**WRITTEN INSTRUCTION:**
Copy out each row below that contains the word "perform", with case counting toward a match.

**STORED RECORDS:**
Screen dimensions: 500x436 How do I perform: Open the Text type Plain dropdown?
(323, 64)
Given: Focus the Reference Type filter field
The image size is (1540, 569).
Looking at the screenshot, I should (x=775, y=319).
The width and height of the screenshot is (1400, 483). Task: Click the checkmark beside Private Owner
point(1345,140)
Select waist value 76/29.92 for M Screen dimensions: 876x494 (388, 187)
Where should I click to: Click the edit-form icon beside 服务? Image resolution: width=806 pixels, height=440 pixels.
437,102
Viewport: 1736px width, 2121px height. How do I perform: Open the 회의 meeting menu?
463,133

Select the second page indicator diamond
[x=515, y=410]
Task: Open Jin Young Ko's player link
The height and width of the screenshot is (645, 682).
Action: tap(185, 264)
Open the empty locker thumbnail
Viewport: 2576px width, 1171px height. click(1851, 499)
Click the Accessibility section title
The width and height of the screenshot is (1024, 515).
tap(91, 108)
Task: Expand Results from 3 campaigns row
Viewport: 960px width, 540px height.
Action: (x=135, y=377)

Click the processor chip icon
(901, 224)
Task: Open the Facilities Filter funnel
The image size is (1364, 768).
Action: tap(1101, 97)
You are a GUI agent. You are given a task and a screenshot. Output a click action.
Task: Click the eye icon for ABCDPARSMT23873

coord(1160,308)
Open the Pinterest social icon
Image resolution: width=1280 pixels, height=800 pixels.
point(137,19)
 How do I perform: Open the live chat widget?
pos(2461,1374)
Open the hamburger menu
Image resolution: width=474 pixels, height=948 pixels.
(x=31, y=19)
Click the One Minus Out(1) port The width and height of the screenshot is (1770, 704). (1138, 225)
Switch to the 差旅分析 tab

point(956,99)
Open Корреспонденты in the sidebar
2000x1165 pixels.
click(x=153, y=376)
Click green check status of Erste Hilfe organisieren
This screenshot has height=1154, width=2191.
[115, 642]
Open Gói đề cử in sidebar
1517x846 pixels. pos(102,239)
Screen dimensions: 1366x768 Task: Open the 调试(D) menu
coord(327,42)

**TASK ANSWER:**
Screen dimensions: 500x436 How do I perform: Open the Text type Plain dropdown?
Viewport: 1736px width, 2121px height. How do I perform: Open the 회의 meeting menu?
 How do I perform: Open the live chat widget?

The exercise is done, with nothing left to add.